ACTIVITY: Please transcribe, word for word, only the lines from the one containing "Filter for shape layers icon" through the last line of the records below, both included, and leave out every picture.
[MATERIAL FOR THE TASK]
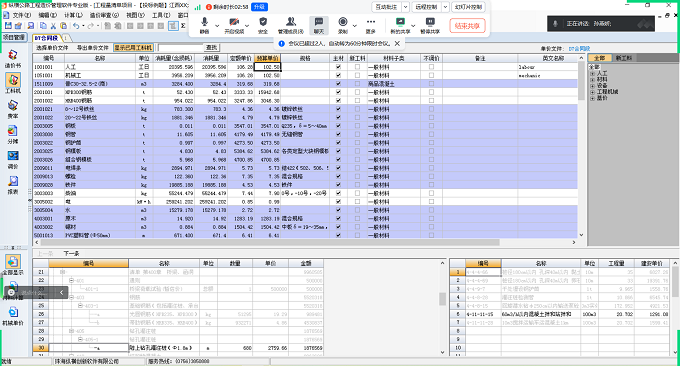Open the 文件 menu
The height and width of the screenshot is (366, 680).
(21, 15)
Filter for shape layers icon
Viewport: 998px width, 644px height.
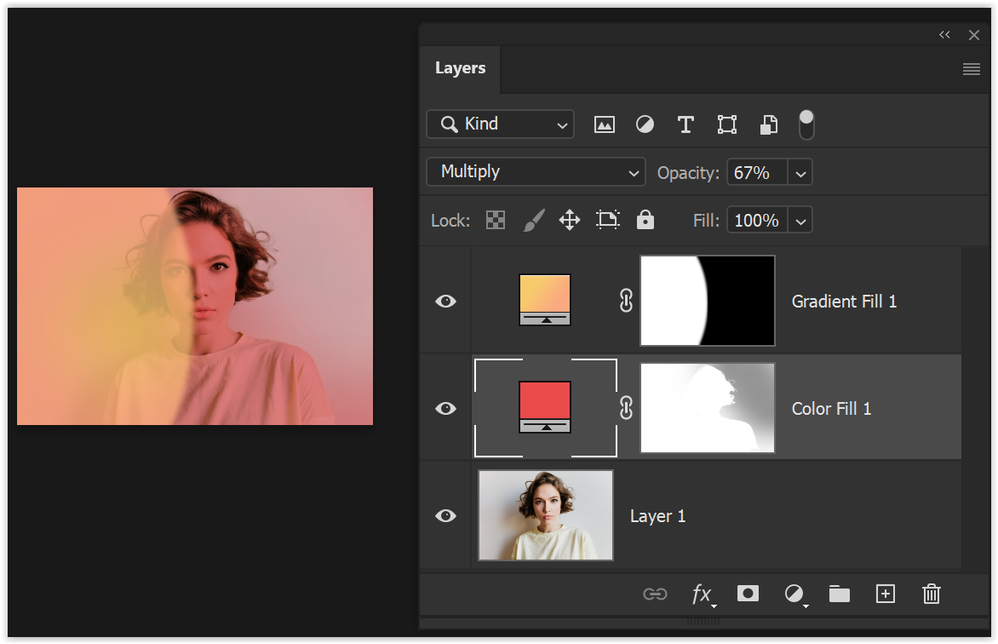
[/MATERIAL FOR THE TASK]
OUTPUT:
Filter for shape layers icon
Viewport: 998px width, 644px height.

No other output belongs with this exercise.